In real life, the Yankees won 91 games in 2017. But in calculating Judge’s WAR, he gets credit for contributing to 102 wins. Why? Because the Yankees’ overall statistical performance suggests that if the team hadn’t suffered some bad luck, it would have won that many games. A common example of such bad luck is having an unusual number of hit balls go straight to other team’s fielders.

James thinks this is crazy. “[WAR] is dead wrong because the creators of that statistic have severed the connection between performance statistics and wins, thus undermining their analysis,” he writes. He goes on to point out that Judge performed worse than Altuve in critical situations, such as the late innings of close games, and that WAR does not properly take this into account.

This feels weird to write, because I revere Bill James, but I think he’s the one who’s dead wrong.

WAR is not a perfect metric for measuring player performance, but it’s a strong one. Maybe the strongest we have. As FanGraphs managing editor and writer Dave Cameron points, WAR does a good job isolating the aspects of a player’s game outcomes that are under his control from those that at the mercy of luck. For example, if a player hits 10 home runs with no one was on base, and a second player hits 10 home runs with a runner on base every time, the former shouldn’t be penalized for hitting home runs in a less contextually “valuable” situation. It’s not under his control if the player before him gets on base.
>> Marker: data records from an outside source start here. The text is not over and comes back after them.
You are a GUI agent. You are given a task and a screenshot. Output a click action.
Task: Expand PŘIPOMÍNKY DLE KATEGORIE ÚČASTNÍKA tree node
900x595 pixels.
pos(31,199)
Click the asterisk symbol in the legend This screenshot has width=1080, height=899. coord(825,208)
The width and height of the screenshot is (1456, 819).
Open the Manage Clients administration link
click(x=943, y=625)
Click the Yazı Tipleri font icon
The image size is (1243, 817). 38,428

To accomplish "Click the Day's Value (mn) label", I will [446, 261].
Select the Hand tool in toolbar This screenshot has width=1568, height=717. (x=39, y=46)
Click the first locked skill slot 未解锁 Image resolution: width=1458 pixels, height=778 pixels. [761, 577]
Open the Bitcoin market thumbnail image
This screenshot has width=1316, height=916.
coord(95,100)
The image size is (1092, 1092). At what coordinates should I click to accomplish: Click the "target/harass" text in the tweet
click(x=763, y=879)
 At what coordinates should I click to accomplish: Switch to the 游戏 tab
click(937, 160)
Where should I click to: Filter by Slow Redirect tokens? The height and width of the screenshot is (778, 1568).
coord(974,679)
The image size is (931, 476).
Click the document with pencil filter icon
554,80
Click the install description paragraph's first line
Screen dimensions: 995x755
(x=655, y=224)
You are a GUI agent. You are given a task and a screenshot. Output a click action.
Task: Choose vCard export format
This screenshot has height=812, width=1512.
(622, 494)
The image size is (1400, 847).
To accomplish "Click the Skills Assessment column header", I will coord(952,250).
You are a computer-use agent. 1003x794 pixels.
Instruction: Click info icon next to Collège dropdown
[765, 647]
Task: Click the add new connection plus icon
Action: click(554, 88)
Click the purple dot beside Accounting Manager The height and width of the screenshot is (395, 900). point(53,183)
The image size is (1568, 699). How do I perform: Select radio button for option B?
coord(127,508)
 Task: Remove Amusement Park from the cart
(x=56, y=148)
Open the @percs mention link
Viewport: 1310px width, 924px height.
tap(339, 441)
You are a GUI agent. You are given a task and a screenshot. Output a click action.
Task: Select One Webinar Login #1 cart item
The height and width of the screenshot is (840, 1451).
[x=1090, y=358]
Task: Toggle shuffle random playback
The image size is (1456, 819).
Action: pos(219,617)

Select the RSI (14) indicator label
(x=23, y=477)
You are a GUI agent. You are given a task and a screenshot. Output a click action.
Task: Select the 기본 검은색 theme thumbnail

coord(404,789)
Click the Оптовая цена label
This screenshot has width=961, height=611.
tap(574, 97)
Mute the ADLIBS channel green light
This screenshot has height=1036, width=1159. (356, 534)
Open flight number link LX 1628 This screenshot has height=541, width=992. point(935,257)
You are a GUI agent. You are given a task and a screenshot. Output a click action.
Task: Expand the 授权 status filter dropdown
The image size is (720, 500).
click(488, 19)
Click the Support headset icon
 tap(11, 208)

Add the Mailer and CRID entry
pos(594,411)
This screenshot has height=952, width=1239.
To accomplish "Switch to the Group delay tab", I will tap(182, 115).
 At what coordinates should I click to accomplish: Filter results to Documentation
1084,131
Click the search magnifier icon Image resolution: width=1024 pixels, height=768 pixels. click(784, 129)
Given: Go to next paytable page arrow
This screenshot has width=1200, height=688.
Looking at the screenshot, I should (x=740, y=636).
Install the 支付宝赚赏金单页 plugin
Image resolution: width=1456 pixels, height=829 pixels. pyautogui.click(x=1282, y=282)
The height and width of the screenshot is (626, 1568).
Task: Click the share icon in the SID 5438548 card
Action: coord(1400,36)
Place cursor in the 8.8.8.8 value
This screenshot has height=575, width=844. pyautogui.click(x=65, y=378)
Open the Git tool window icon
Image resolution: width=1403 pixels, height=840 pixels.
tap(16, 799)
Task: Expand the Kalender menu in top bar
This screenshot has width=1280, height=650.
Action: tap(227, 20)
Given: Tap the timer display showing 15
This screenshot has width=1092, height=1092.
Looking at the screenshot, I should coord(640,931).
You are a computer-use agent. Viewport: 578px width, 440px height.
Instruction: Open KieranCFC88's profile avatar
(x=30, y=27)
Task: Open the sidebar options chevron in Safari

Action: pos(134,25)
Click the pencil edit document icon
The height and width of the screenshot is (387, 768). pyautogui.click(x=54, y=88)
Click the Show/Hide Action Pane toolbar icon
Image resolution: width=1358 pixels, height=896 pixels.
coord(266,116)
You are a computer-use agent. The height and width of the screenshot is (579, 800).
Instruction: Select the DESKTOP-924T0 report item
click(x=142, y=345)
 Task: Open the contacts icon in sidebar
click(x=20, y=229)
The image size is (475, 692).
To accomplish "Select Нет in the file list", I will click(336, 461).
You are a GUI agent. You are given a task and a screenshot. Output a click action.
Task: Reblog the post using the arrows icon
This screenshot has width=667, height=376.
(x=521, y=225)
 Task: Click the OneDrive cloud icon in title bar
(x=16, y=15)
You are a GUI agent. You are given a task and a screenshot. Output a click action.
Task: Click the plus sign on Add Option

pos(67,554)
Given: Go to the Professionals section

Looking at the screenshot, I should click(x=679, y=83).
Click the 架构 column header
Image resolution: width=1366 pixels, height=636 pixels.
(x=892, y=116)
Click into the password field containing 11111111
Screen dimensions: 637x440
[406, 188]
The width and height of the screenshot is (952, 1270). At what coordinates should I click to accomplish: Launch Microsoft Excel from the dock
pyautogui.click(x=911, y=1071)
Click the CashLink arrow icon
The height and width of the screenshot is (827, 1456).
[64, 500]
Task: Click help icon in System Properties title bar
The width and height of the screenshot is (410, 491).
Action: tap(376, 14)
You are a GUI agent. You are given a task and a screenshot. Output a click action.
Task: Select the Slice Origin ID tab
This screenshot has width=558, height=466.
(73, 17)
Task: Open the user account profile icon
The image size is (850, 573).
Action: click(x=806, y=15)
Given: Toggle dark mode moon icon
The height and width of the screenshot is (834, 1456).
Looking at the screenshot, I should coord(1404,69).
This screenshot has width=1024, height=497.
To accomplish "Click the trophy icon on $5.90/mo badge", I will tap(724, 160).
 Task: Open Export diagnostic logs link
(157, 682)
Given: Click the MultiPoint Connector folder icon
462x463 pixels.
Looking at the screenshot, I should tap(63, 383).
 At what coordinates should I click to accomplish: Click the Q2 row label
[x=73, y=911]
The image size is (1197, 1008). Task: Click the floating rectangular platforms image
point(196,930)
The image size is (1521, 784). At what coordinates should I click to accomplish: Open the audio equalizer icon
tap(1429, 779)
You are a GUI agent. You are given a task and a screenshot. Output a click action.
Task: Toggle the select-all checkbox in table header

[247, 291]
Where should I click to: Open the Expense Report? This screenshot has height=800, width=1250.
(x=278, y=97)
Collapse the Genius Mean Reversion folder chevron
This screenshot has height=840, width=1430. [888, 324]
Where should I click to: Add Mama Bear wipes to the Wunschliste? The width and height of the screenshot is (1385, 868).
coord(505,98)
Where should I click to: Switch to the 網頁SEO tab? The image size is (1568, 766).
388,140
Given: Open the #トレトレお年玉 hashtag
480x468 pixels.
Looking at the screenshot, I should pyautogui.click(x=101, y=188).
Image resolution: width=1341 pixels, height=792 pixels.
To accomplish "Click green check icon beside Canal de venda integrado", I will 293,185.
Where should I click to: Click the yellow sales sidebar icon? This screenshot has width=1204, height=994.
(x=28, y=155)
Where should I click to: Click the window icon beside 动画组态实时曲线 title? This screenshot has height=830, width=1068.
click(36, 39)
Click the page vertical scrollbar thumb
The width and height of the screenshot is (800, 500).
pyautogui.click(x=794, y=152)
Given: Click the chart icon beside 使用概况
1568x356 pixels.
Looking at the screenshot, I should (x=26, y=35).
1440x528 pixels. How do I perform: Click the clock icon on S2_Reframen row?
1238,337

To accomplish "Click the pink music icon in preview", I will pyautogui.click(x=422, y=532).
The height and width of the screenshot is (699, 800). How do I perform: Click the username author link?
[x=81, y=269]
Ultimately, the problem with James’s argument is that he is attacking a statistic, and statistics, if calculated correctly, are not right or wrong. Rather, they are either useful or not useful for understanding a situation. GDP growth and the unemployment rate are not perfect metrics, but if their strengths and limitations are understood, they are certainly useful for understanding whether an economy is doing well. For example, unemployment rate is an excellent statistic for understanding how easily people seeking jobs find them, but says nothing about the people who have completely given up on looking.

The same is true of WAR and baseball-player analysis. It’s a great tool to measure the aspects of a player’s performance that are independent of his teammates’ performances, but James is right in at least one regard: it doesn’t say everything there is to say about whether a baseball player is good or great. Where he’s wrong is that using WAR is inherently bad statistics.